• _Extracted text_

##########

It hasn’t been enough: A recent budget enumerated nearly $77 million in unfunded projects, including protecting an industrial site from hurricane damage and paving with materials that better absorb water.

And so last year, as members of Congress debated a historic infrastructure bill that would fund hundreds of billions of dollars’ worth of new spending on roads, bridges, pipes, ports and Internet connections across the country, Largo officials did something they had never done before: They hired lobbyists in Washington to advocate on their behalf.

“I know the term ‘lobbyist’ does not have a real good ring to it,” said Jamie Robinson, a Largo city commissioner. “But I think done strategically, it’s a great opportunity for us.”

Across the country, from the Tampa Bay area to rural California, municipalities are gearing up to vie for billions of dollars that will be handed out by the Department of Transportation, the Environmental Protection Agency and other parts of the federal government.

The money dwarfs past federal spending on infrastructure and represents a unique opportunity for cities, counties and states to scramble for influence in the nation’s capital, where years of clamoring for infrastructure spending have finally yielded a windfall.

On Monday, the White House published a 465-page guidebook that explains the different pots of money available to communities, along with a data file meant to allow applicants to quickly learn about available programs by searching by name, funding amount, geographic area, agency or other fields.

##########

• _Data_
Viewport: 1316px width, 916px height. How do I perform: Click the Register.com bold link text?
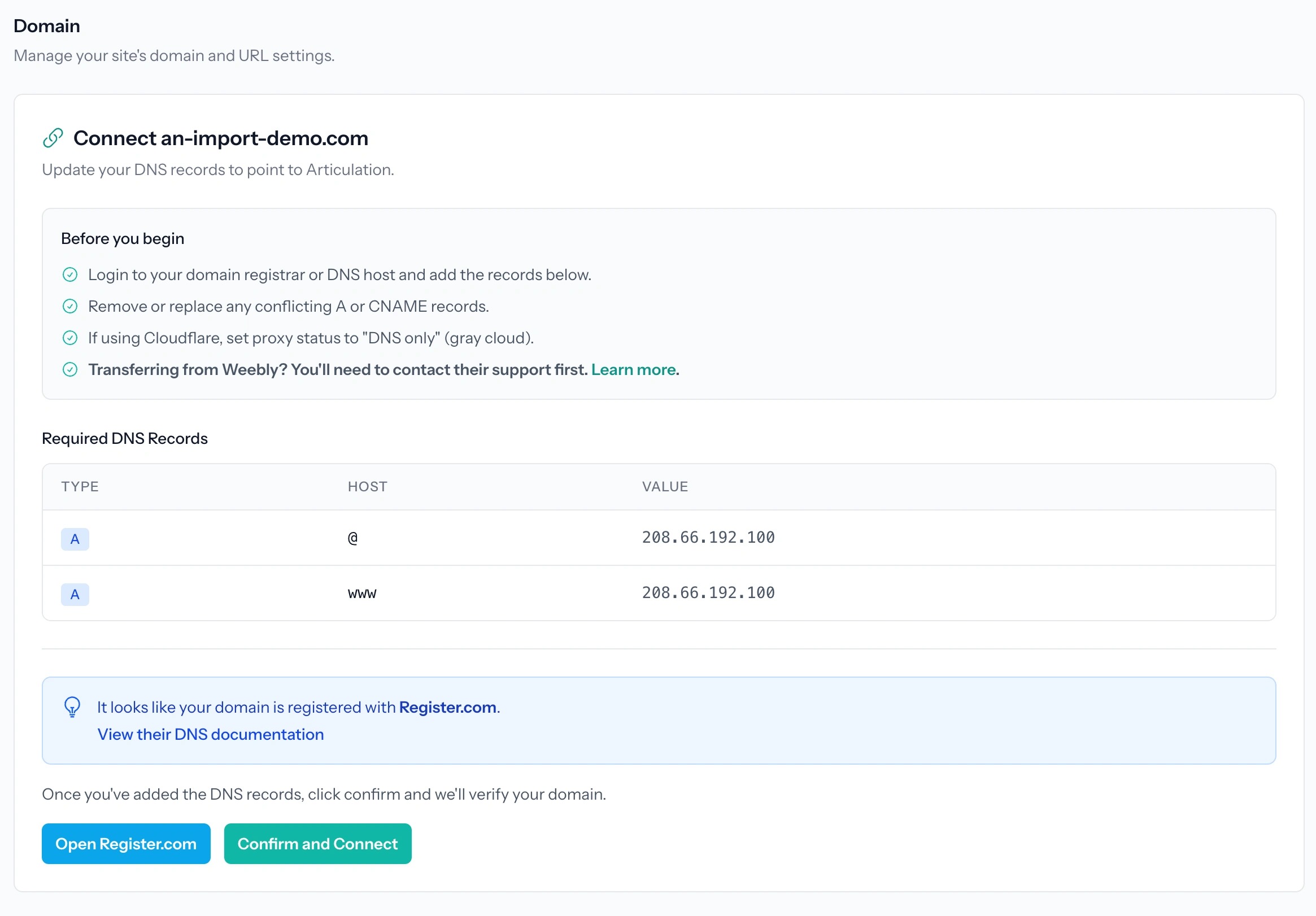tap(447, 708)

##########

• _Tasks and exercises_
**1)** Answer these questions from the infrastructure article:
(a) What total in unfunded projects did a recent budget enumerate?
(b) What position does Jamie Robinson hold?
(c) How many pages long is the guidebook the White House published on Monday?
**2)** Reproduce word for word the passage of the infrastructure article from "Across the country, from" to "or other fields.".
Rely solely on the infrastructure article for your answers.

• _Outputs by task_
**1)**
(a) Nearly $77 million.
(b) Largo city commissioner.
(c) 465 pages.

**2)**
Across the country, from the Tampa Bay area to rural California, municipalities are gearing up to vie for billions of dollars that will be handed out by the Department of Transportation, the Environmental Protection Agency and other parts of the federal government.

The money dwarfs past federal spending on infrastructure and represents a unique opportunity for cities, counties and states to scramble for influence in the nation’s capital, where years of clamoring for infrastructure spending have finally yielded a windfall.

On Monday, the White House published a 465-page guidebook that explains the different pots of money available to communities, along with a data file meant to allow applicants to quickly learn about available programs by searching by name, funding amount, geographic area, agency or other fields.